(PROBLEM STATEMENT): Reproduce the stretch of the seat belt study announcement from "This research is" through "for these behaviors." word for word.

EXCERPT TO READ Block Start

The Injury Prevention Research Center at Emory (IPRCE) has been awarded $302,150 from the Georgia Governor’s Office of Highway Safety to measure seat belt use and driver distraction rates across Georgia, according to an April 1 announcement. The funding will support statewide observations in 2026 aimed at understanding factors that influence safe driving behaviors, such as gender, race or ethnicity, and age group.
This research is considered important because it helps inform strategies to improve road safety. By identifying trends in seat belt use and distracted driving, officials hope to target efforts that can reduce injuries and fatalities on Georgia roads.
Between May and August 2026, trained observers from IPRCE will visit 400 sites in 20 counties throughout the state. They will record whether drivers and front-seat passengers are wearing seat belts and note instances of driver distraction like hand-held device use. This marks the fifth consecutive year IPRCE has conducted roadside observations for these behaviors.

EXCERPT TO READ Block End
RECORDS PROVIDED Block Start

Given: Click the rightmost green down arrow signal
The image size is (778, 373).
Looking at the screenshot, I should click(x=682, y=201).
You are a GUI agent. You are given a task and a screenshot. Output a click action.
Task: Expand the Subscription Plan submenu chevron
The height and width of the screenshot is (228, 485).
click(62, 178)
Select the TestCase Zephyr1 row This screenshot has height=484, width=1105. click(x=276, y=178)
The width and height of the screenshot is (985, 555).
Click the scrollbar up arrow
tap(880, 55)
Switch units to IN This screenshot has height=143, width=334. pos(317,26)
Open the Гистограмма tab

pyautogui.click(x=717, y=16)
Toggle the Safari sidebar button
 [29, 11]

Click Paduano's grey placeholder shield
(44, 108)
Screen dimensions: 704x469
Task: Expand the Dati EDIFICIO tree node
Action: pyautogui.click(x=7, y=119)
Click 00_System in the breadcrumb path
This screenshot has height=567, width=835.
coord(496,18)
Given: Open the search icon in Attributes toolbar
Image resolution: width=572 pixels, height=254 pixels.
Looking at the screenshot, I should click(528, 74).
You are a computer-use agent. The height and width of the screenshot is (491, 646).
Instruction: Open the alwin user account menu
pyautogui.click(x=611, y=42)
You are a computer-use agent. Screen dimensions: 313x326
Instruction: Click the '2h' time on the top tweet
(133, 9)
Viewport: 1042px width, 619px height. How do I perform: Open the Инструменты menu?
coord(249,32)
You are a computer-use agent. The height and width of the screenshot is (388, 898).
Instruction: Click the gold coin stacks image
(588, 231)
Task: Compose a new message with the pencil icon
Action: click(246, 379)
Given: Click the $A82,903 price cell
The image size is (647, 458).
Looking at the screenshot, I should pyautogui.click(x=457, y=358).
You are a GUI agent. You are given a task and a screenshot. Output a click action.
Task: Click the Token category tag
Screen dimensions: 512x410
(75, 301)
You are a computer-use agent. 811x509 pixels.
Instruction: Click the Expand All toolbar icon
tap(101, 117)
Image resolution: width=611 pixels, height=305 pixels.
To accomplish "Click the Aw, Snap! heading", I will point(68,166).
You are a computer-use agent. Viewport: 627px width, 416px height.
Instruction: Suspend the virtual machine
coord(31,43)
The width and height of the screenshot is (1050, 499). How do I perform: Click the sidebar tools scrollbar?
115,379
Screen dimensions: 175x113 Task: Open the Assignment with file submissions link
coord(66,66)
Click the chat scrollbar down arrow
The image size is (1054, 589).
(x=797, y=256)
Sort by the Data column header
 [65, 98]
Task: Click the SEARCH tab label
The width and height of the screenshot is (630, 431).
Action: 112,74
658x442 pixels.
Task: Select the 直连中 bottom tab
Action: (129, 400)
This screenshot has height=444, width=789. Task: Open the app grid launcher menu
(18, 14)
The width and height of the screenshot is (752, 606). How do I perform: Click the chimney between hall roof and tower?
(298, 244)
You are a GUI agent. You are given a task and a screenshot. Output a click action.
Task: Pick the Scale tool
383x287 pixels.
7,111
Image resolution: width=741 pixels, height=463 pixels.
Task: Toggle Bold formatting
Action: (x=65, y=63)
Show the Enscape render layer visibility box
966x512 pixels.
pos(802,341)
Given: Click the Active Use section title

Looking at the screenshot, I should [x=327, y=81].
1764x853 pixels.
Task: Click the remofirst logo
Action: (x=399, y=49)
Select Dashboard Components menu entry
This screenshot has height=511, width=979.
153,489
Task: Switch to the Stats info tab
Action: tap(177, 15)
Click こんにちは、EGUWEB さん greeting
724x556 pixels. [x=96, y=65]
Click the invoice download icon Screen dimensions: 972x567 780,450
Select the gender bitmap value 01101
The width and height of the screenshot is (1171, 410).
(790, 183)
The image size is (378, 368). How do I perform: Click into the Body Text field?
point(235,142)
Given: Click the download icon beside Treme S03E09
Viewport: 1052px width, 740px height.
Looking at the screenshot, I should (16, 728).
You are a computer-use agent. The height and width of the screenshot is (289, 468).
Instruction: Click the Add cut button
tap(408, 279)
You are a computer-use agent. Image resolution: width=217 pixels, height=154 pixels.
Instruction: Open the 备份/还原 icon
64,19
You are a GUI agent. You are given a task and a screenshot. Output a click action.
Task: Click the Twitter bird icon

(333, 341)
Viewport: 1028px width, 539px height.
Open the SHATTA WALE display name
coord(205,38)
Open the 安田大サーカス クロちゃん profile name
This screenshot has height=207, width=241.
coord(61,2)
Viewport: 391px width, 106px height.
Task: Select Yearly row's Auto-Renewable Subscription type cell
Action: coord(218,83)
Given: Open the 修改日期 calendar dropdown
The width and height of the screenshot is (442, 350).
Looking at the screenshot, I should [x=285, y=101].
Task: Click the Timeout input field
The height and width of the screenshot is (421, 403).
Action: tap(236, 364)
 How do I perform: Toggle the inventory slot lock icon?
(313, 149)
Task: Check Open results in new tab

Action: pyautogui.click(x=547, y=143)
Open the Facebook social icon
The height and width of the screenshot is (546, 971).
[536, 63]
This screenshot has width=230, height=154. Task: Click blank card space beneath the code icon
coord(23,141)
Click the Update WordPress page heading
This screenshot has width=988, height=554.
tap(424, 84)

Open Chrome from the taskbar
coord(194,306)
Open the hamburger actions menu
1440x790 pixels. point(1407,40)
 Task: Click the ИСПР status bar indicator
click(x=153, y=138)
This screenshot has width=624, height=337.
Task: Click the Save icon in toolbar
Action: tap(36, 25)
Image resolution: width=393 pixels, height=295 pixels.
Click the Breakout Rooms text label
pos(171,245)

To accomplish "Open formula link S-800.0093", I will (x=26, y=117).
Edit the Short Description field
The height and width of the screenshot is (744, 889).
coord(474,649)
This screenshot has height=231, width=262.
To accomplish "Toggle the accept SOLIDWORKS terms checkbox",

RECORDS PROVIDED Block End

(WRITTEN ANSWER):
This research is considered important because it helps inform strategies to improve road safety. By identifying trends in seat belt use and distracted driving, officials hope to target efforts that can reduce injuries and fatalities on Georgia roads.
Between May and August 2026, trained observers from IPRCE will visit 400 sites in 20 counties throughout the state. They will record whether drivers and front-seat passengers are wearing seat belts and note instances of driver distraction like hand-held device use. This marks the fifth consecutive year IPRCE has conducted roadside observations for these behaviors.